Their surrogate mother was resident turtle expert C.H. Diong, an associate professor of natural sciences and science education at NIE. He was an extremely successful midwife. Only four of the 151 eggs failed to hatch. The rest of the hatched baby turtles, except for 10 adopted by Underwater World Singapore, were released yesterday.
Said National Parks Board chairman and NIE director Leo Tan: 'This is a token conservation effort. 'Turtles have an inborn homing device.

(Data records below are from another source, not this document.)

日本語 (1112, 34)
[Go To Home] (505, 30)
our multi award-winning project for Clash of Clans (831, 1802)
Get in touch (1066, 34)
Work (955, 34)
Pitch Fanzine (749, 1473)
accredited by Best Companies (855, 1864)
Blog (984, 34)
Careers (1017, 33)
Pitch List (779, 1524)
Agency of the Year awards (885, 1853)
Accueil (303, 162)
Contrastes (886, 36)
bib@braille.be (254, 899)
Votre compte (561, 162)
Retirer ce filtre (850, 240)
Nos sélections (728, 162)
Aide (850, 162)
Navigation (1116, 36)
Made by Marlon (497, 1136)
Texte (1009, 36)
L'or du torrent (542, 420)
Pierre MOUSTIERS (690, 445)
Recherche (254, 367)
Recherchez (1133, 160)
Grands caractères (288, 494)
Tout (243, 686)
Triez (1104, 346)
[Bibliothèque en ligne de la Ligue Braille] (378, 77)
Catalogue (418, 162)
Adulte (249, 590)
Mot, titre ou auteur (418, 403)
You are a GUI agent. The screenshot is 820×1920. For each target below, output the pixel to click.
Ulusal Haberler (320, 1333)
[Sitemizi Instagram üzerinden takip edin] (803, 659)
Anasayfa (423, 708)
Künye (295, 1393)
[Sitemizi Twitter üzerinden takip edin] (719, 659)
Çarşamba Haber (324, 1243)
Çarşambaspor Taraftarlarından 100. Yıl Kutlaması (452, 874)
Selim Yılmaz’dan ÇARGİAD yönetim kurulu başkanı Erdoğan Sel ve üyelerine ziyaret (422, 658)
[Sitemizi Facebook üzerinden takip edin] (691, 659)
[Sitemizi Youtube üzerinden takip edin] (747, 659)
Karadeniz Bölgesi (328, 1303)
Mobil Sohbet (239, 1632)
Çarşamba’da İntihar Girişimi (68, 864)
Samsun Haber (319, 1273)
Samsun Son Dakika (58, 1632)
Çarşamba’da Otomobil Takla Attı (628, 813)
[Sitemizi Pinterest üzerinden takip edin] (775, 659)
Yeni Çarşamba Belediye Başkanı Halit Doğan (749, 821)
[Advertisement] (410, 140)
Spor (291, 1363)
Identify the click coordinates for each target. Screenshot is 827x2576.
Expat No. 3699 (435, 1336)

Hopefully one or two of our new citizens will come back to their birthplace to lay eggs again.'
To test whether those that return are of the same or related batches, tissue samples have been taken from the baby turtles and their DNA is being sequenced.
It takes a turtle about 20 years to reach reproductive maturity, but only one or two out of every thousand hatchlings survive to reach this stage.
The hawksbill is one of three species found in the region and the only one to have made occasional ventures - around once or twice a year - to Singapore to lay its eggs. Its usual breeding grounds range from East Malaysia to Borneo in this region, but it is also found along the Atlantic coastline.
The hawksbill is critically endangered because its beautiful mottled shell is prized for making ornaments.
That occasional turtles come so far south to lay eggs, traversing areas with heavy marine traffic, is not necessarily a good sign. It could mean their normal breeding grounds have been disturbed.
Added Prof Diong: 'These are incidental landings, possibly from disoriented turtles. But it's a blessing to us.'
East Coast Park is the only area on the mainland where turtles can venture to lay eggs.
Reclaimed areas elsewhere, which have sharp drops into the ocean, are inaccessible for them, explained NParks chief executive officer Tan Wee Kiat.
Tuesday's release doesn't look like it will be the only one here this year. Another batch of 89 eggs was found at East Coast Park just last week. It was possibly from the same turtle, since they can lay up to four batches of eggs, breaking each time for a period of several weeks. The second batch is currently being incubated at NIE.
To ensure they hatch successfully, the conditions must be exactly right. Temperature, moisture content and air flow must be constant and the eggs must be kept in their original position when they are moved so that the air-breathing embryos are not crushed. An exact temperature of 29.7 deg C is required to get half male, and half female turtles, since slight changes in temperature affect the reptiles' eventual sex.
'Man has done his best, now it's all up to nature,' Prof Diong said.
Members of the public who see turtles laying eggs on the beach should contact the police, who will liaise with NParks to assess whether the eggs should be removed.